Aim -> Reproduce each of the following records verbatim, in the order given, without altering any characters.

== Data ==

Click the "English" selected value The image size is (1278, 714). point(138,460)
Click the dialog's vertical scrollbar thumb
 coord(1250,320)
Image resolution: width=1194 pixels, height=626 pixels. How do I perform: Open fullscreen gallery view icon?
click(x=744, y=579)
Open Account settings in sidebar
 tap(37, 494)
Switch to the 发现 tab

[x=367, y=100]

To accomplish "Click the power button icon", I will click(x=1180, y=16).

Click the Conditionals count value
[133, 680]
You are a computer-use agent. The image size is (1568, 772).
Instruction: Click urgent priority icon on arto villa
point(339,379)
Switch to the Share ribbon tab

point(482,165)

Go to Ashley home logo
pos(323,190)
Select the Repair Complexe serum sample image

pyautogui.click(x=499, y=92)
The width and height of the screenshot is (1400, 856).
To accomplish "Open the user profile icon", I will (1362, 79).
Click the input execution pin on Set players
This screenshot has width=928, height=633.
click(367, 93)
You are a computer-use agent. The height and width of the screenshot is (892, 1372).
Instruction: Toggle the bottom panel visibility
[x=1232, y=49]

===

Written response ->
Click the "English" selected value The image size is (1278, 714). point(138,460)
Click the dialog's vertical scrollbar thumb
 coord(1250,320)
Image resolution: width=1194 pixels, height=626 pixels. How do I perform: Open fullscreen gallery view icon?
click(x=744, y=579)
Open Account settings in sidebar
 tap(37, 494)
Switch to the 发现 tab

[x=367, y=100]

To accomplish "Click the power button icon", I will click(x=1180, y=16).

Click the Conditionals count value
[133, 680]
You are a computer-use agent. The image size is (1568, 772).
Instruction: Click urgent priority icon on arto villa
point(339,379)
Switch to the Share ribbon tab

point(482,165)

Go to Ashley home logo
pos(323,190)
Select the Repair Complexe serum sample image

pyautogui.click(x=499, y=92)
The width and height of the screenshot is (1400, 856).
To accomplish "Open the user profile icon", I will (1362, 79).
Click the input execution pin on Set players
This screenshot has width=928, height=633.
click(367, 93)
You are a computer-use agent. The height and width of the screenshot is (892, 1372).
Instruction: Toggle the bottom panel visibility
[x=1232, y=49]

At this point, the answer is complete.